• _EXERCISE INSTRUCTIONS_
Render every row below as a numbered list, omitting any blank lines.

• _GIVEN INFORMATION_
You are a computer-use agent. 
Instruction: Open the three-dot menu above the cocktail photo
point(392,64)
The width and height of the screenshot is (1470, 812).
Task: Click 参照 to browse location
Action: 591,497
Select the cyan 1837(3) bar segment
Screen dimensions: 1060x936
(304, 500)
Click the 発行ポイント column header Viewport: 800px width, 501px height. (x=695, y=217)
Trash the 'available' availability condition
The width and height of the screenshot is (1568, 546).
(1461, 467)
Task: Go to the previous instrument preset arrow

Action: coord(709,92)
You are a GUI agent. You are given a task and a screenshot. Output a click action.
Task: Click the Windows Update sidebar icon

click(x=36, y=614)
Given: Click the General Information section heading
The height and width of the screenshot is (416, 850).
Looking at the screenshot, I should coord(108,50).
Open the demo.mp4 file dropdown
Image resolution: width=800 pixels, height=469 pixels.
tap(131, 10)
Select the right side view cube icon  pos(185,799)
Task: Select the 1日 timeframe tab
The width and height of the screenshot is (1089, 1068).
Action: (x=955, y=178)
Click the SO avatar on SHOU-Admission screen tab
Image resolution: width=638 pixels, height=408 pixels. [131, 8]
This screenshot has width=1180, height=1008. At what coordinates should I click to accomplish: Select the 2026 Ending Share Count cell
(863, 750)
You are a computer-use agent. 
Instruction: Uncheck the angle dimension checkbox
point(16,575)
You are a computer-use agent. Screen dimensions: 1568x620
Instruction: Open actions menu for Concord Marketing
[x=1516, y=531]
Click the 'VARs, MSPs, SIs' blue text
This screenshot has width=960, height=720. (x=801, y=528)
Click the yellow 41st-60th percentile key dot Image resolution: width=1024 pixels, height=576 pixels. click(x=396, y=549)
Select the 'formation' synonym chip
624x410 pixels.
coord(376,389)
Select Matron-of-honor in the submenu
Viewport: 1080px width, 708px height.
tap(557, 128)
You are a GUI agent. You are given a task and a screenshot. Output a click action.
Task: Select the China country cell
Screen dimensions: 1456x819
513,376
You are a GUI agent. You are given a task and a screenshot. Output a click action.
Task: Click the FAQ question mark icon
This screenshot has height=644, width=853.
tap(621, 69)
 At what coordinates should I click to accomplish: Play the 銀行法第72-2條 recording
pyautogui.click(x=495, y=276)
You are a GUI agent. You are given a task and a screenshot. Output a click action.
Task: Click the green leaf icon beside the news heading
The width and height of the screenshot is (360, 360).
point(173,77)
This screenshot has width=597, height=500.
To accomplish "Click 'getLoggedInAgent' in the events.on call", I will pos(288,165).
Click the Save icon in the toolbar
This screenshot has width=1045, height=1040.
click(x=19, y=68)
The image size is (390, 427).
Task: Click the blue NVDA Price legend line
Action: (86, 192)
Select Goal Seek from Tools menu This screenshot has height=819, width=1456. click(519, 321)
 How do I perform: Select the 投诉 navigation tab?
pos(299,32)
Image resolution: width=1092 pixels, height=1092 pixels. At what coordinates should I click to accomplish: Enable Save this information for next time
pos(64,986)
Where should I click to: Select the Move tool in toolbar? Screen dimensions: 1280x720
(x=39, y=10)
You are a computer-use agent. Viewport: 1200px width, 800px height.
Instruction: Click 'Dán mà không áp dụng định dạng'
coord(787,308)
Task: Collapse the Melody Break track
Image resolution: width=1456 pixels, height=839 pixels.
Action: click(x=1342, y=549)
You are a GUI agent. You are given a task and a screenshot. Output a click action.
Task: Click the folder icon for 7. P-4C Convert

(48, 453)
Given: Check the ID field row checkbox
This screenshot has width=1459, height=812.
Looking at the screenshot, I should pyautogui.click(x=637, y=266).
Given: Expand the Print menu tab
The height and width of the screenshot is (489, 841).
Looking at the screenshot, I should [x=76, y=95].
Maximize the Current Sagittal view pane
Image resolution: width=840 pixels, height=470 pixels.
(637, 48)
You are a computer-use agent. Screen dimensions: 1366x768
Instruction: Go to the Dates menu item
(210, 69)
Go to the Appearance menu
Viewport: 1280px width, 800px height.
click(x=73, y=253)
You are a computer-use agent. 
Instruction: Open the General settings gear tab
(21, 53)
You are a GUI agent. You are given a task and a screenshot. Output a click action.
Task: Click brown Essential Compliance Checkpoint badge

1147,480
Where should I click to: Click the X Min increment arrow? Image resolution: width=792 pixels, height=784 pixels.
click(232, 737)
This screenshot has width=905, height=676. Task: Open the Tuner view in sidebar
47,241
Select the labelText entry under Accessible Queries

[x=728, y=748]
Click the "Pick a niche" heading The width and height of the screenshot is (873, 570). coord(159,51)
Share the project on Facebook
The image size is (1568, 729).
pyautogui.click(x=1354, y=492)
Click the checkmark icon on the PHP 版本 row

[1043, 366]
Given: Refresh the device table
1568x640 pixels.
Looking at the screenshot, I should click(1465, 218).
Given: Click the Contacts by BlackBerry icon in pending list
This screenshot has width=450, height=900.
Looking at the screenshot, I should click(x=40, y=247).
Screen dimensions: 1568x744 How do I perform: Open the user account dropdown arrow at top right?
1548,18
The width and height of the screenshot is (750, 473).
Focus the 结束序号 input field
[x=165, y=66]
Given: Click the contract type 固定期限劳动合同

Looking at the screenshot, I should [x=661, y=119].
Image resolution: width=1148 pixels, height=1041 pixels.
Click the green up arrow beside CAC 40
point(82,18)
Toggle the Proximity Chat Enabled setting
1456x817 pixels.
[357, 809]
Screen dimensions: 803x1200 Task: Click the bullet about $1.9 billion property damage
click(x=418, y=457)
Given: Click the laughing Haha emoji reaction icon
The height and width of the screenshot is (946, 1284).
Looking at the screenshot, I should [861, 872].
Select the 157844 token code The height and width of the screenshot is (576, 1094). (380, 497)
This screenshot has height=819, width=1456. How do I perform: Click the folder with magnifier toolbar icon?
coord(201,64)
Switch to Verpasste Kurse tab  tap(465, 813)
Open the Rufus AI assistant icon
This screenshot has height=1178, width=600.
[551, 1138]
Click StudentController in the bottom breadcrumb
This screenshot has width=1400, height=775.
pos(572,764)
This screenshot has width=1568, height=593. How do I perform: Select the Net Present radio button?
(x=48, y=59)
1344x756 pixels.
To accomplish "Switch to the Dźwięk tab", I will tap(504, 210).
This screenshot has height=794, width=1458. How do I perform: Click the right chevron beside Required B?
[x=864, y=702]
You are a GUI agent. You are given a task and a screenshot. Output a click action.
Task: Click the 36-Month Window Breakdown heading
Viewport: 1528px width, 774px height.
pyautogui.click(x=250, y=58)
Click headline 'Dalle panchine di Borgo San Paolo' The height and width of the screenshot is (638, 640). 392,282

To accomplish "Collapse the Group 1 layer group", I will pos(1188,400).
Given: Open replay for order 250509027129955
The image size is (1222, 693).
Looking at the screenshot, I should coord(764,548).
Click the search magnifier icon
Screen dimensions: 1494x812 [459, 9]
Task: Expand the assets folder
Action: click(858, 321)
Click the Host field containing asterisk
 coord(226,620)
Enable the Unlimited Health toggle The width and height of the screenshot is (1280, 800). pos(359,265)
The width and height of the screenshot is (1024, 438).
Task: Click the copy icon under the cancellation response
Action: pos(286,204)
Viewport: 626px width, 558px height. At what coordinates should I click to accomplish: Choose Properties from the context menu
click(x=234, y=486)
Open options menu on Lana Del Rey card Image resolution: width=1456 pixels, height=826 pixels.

• _THE REPLY_
1. You are a computer-use agent. 
2. Instruction: Open the three-dot menu above the cocktail photo
3. point(392,64)
4. The width and height of the screenshot is (1470, 812).
5. Task: Click 参照 to browse location
6. Action: 591,497
7. Select the cyan 1837(3) bar segment
8. Screen dimensions: 1060x936
9. (304, 500)
10. Click the 発行ポイント column header Viewport: 800px width, 501px height. (x=695, y=217)
11. Trash the 'available' availability condition
12. The width and height of the screenshot is (1568, 546).
13. (1461, 467)
14. Task: Go to the previous instrument preset arrow
15. Action: coord(709,92)
16. You are a GUI agent. You are given a task and a screenshot. Output a click action.
17. Task: Click the Windows Update sidebar icon
18. click(x=36, y=614)
19. Given: Click the General Information section heading
20. The height and width of the screenshot is (416, 850).
21. Looking at the screenshot, I should coord(108,50).
22. Open the demo.mp4 file dropdown
23. Image resolution: width=800 pixels, height=469 pixels.
24. tap(131, 10)
25. Select the right side view cube icon  pos(185,799)
26. Task: Select the 1日 timeframe tab
27. The width and height of the screenshot is (1089, 1068).
28. Action: (x=955, y=178)
29. Click the SO avatar on SHOU-Admission screen tab
30. Image resolution: width=638 pixels, height=408 pixels. [131, 8]
31. This screenshot has width=1180, height=1008. At what coordinates should I click to accomplish: Select the 2026 Ending Share Count cell
32. (863, 750)
33. You are a computer-use agent. 
34. Instruction: Uncheck the angle dimension checkbox
35. point(16,575)
36. You are a computer-use agent. Screen dimensions: 1568x620
37. Instruction: Open actions menu for Concord Marketing
38. [x=1516, y=531]
39. Click the 'VARs, MSPs, SIs' blue text
40. This screenshot has width=960, height=720. (x=801, y=528)
41. Click the yellow 41st-60th percentile key dot Image resolution: width=1024 pixels, height=576 pixels. click(x=396, y=549)
42. Select the 'formation' synonym chip
43. 624x410 pixels.
44. coord(376,389)
45. Select Matron-of-honor in the submenu
46. Viewport: 1080px width, 708px height.
47. tap(557, 128)
48. You are a GUI agent. You are given a task and a screenshot. Output a click action.
49. Task: Select the China country cell
50. Screen dimensions: 1456x819
51. 513,376
52. You are a GUI agent. You are given a task and a screenshot. Output a click action.
53. Task: Click the FAQ question mark icon
54. This screenshot has height=644, width=853.
55. tap(621, 69)
56.  At what coordinates should I click to accomplish: Play the 銀行法第72-2條 recording
57. pyautogui.click(x=495, y=276)
58. You are a GUI agent. You are given a task and a screenshot. Output a click action.
59. Task: Click the green leaf icon beside the news heading
60. The width and height of the screenshot is (360, 360).
61. point(173,77)
62. This screenshot has width=597, height=500.
63. To accomplish "Click 'getLoggedInAgent' in the events.on call", I will pos(288,165).
64. Click the Save icon in the toolbar
65. This screenshot has width=1045, height=1040.
66. click(x=19, y=68)
67. The image size is (390, 427).
68. Task: Click the blue NVDA Price legend line
69. Action: (86, 192)
70. Select Goal Seek from Tools menu This screenshot has height=819, width=1456. click(519, 321)
71.  How do I perform: Select the 投诉 navigation tab?
72. pos(299,32)
73. Image resolution: width=1092 pixels, height=1092 pixels. At what coordinates should I click to accomplish: Enable Save this information for next time
74. pos(64,986)
75. Where should I click to: Select the Move tool in toolbar? Screen dimensions: 1280x720
76. (x=39, y=10)
77. You are a computer-use agent. Viewport: 1200px width, 800px height.
78. Instruction: Click 'Dán mà không áp dụng định dạng'
79. coord(787,308)
80. Task: Collapse the Melody Break track
81. Image resolution: width=1456 pixels, height=839 pixels.
82. Action: click(x=1342, y=549)
83. You are a GUI agent. You are given a task and a screenshot. Output a click action.
84. Task: Click the folder icon for 7. P-4C Convert
85. (48, 453)
86. Given: Check the ID field row checkbox
87. This screenshot has width=1459, height=812.
88. Looking at the screenshot, I should pyautogui.click(x=637, y=266).
89. Given: Expand the Print menu tab
90. The height and width of the screenshot is (489, 841).
91. Looking at the screenshot, I should [x=76, y=95].
92. Maximize the Current Sagittal view pane
93. Image resolution: width=840 pixels, height=470 pixels.
94. (637, 48)
95. You are a computer-use agent. Screen dimensions: 1366x768
96. Instruction: Go to the Dates menu item
97. (210, 69)
98. Go to the Appearance menu
99. Viewport: 1280px width, 800px height.
100. click(x=73, y=253)
101. You are a computer-use agent. 
102. Instruction: Open the General settings gear tab
103. (21, 53)
104. You are a GUI agent. You are given a task and a screenshot. Output a click action.
105. Task: Click brown Essential Compliance Checkpoint badge
106. 1147,480
107. Where should I click to: Click the X Min increment arrow? Image resolution: width=792 pixels, height=784 pixels.
108. click(232, 737)
109. This screenshot has width=905, height=676. Task: Open the Tuner view in sidebar
110. 47,241
111. Select the labelText entry under Accessible Queries
112. [x=728, y=748]
113. Click the "Pick a niche" heading The width and height of the screenshot is (873, 570). coord(159,51)
114. Share the project on Facebook
115. The image size is (1568, 729).
116. pyautogui.click(x=1354, y=492)
117. Click the checkmark icon on the PHP 版本 row
118. [1043, 366]
119. Given: Refresh the device table
120. 1568x640 pixels.
121. Looking at the screenshot, I should click(1465, 218).
122. Given: Click the Contacts by BlackBerry icon in pending list
123. This screenshot has width=450, height=900.
124. Looking at the screenshot, I should click(x=40, y=247).
125. Screen dimensions: 1568x744 How do I perform: Open the user account dropdown arrow at top right?
126. 1548,18
127. The width and height of the screenshot is (750, 473).
128. Focus the 结束序号 input field
129. [x=165, y=66]
130. Given: Click the contract type 固定期限劳动合同
131. Looking at the screenshot, I should [x=661, y=119].
132. Image resolution: width=1148 pixels, height=1041 pixels.
133. Click the green up arrow beside CAC 40
134. point(82,18)
135. Toggle the Proximity Chat Enabled setting
136. 1456x817 pixels.
137. [357, 809]
138. Screen dimensions: 803x1200 Task: Click the bullet about $1.9 billion property damage
139. click(x=418, y=457)
140. Given: Click the laughing Haha emoji reaction icon
141. The height and width of the screenshot is (946, 1284).
142. Looking at the screenshot, I should [861, 872].
143. Select the 157844 token code The height and width of the screenshot is (576, 1094). (380, 497)
144. This screenshot has height=819, width=1456. How do I perform: Click the folder with magnifier toolbar icon?
145. coord(201,64)
146. Switch to Verpasste Kurse tab  tap(465, 813)
147. Open the Rufus AI assistant icon
148. This screenshot has height=1178, width=600.
149. [551, 1138]
150. Click StudentController in the bottom breadcrumb
151. This screenshot has width=1400, height=775.
152. pos(572,764)
153. This screenshot has width=1568, height=593. How do I perform: Select the Net Present radio button?
154. (x=48, y=59)
155. 1344x756 pixels.
156. To accomplish "Switch to the Dźwięk tab", I will tap(504, 210).
157. This screenshot has height=794, width=1458. How do I perform: Click the right chevron beside Required B?
158. [x=864, y=702]
159. You are a GUI agent. You are given a task and a screenshot. Output a click action.
160. Task: Click the 36-Month Window Breakdown heading
161. Viewport: 1528px width, 774px height.
162. pyautogui.click(x=250, y=58)
163. Click headline 'Dalle panchine di Borgo San Paolo' The height and width of the screenshot is (638, 640). 392,282
164. To accomplish "Collapse the Group 1 layer group", I will pos(1188,400).
165. Given: Open replay for order 250509027129955
166. The image size is (1222, 693).
167. Looking at the screenshot, I should coord(764,548).
168. Click the search magnifier icon
169. Screen dimensions: 1494x812 [459, 9]
170. Task: Expand the assets folder
171. Action: click(858, 321)
172. Click the Host field containing asterisk
173.  coord(226,620)
174. Enable the Unlimited Health toggle The width and height of the screenshot is (1280, 800). pos(359,265)
175. The width and height of the screenshot is (1024, 438).
176. Task: Click the copy icon under the cancellation response
177. Action: pos(286,204)
178. Viewport: 626px width, 558px height. At what coordinates should I click to accomplish: Choose Properties from the context menu
179. click(x=234, y=486)
180. Open options menu on Lana Del Rey card Image resolution: width=1456 pixels, height=826 pixels.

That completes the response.